New data shows that funding cuts have resulted in 69 per cent of comparable maintained schools in Wales facing real-terms cuts since 2010-11.
In total, according to figures from School Cuts Cymru, 922 schools in Wales have faced cuts, with real-terms per-pupil funding falling by £343 (7 per cent) for primary pupils, £388 (7 per cent) for secondary and £411 (2 per cent) for special schools.
The School Cuts Cymru website is run by the NEU teaching union, the Association of School and College Leaders and the NAHT school leaders’ union, supported by Parentkind and the National Governance Association.
Call to eradicate school funding cuts
The bodies are collectively calling for all political parties to commit to a plan to invest the funding needed to eradicate all school cuts. To restore funding back to 2010-11 levels in real terms for all schools in Wales, they say, would require an investment of £154 million.
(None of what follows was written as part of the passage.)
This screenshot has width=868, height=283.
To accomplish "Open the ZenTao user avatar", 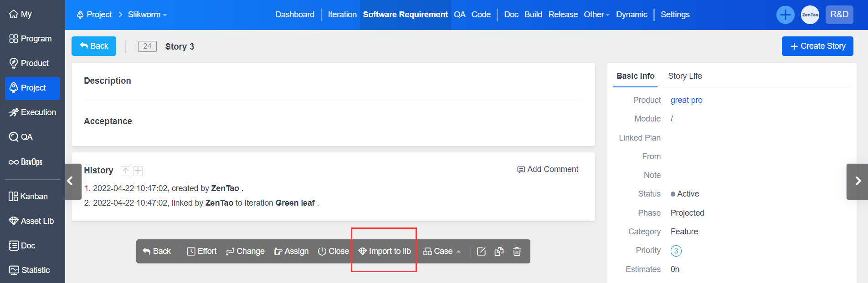I will click(x=810, y=15).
Eithne Hughes, director of ASCL Cymru, said: “Schools in Wales are facing a dire funding situation. There desperately needs to be more investment in education to help schools support all of their pupils and deliver an ever-growing list of reforms.”
NAHT Cymru national secretary Laura Doel said: “These damaging cuts help explain why Welsh schools are being forced into impossible choices, such as whether to lay off teachers and teaching assistants or reduce the curriculum, none of which are good for either pupils’ learning or staff morale and wellbeing.”
The School Cuts website was established in 2016 to show the impact of government funding decisions on every mainstream school in Wales.
Impact on teacher recruitment and retention
Acting NEU Wales secretary Nicola Fitzpatrick said: “Real-terms pay cuts have been central to many of the issues blighting schools.
“It affects recruitment, with the Welsh government unable to meet its training targets year on year. We also see teachers leaving in droves, and too many of them just a handful of years after qualifying.”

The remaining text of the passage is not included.